CD42d Il plasmide di attivazione CRISPR (h) è un sistema SAM (mediatore di attivazione sinergico) a tre plasmidi progettato per la sovraregolazione trascrizionale altamente efficiente e sito-specifica del locus GP5 nelle linee cellulari umane. Il sistema è costruito attorno a una Cas9 cataliticamente inattiva (dCas9) che porta due mutazioni inattivanti (D10A e N863A) che eliminano l'attività nucleasica preservando al contempo il legame con il DNA. Questa dCas9 è fusa con VP64, un potente attivatore trascrizionale, ed è coespressa con un gene di resistenza alla blasticidina per la selezione.

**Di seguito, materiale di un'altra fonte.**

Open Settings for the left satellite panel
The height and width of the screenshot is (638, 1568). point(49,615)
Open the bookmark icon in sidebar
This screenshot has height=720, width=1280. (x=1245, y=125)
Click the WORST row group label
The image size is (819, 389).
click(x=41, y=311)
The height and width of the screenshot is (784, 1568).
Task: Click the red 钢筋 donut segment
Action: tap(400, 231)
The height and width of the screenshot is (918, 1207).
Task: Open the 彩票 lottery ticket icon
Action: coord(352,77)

Il secondo plasmide codifica la proteina di fusione MS2-p65-HSF1, un complesso attivatore secondario che agisce in sinergia con dCas9-VP64, insieme a un gene di resistenza all'igromicina. Il terzo plasmide codifica un sgRNA specifico per il bersaglio di 20 nt fuso a due aptameri di RNA MS2 che reclutano il complesso MS2-p65-HSF1 nel sito di attivazione, accompagnato da un gene di resistenza alla puromicina. I tre plasmidi vengono somministrati in un rapporto di massa 1:1:1 per un'espressione bilanciata di tutti i componenti del sistema.
Una volta assemblato nel locus bersaglio, il complesso SAM si lega a circa 200 bp a monte del sito di inizio della trascrizione GP5, dove VP64, p65 e HSF1 agiscono in modo concertato per reclutare il machinery trascrizionale e guidare la sovraregolazione dell'espressione endogena di CD42d. A differenza della Cas9 con attività nucleasica, dCas9 non introduce rotture a doppio filamento né modifica la sequenza genomica, preservando il locus GP5 nativo e consentendo lo studio delle risposte trascrizionali dipendenti da CD42d nel locus endogeno, rendendolo uno strumento prezioso per studi funzionali, l'identificazione di geni bersaglio e la modellizzazione del ripristino della via CD42d nelle cellule tumorali con espressione di GP5 silenziata o ridotta.
Solo per uso di ricerca. Non destinato a uso diagnostico o terapeutico.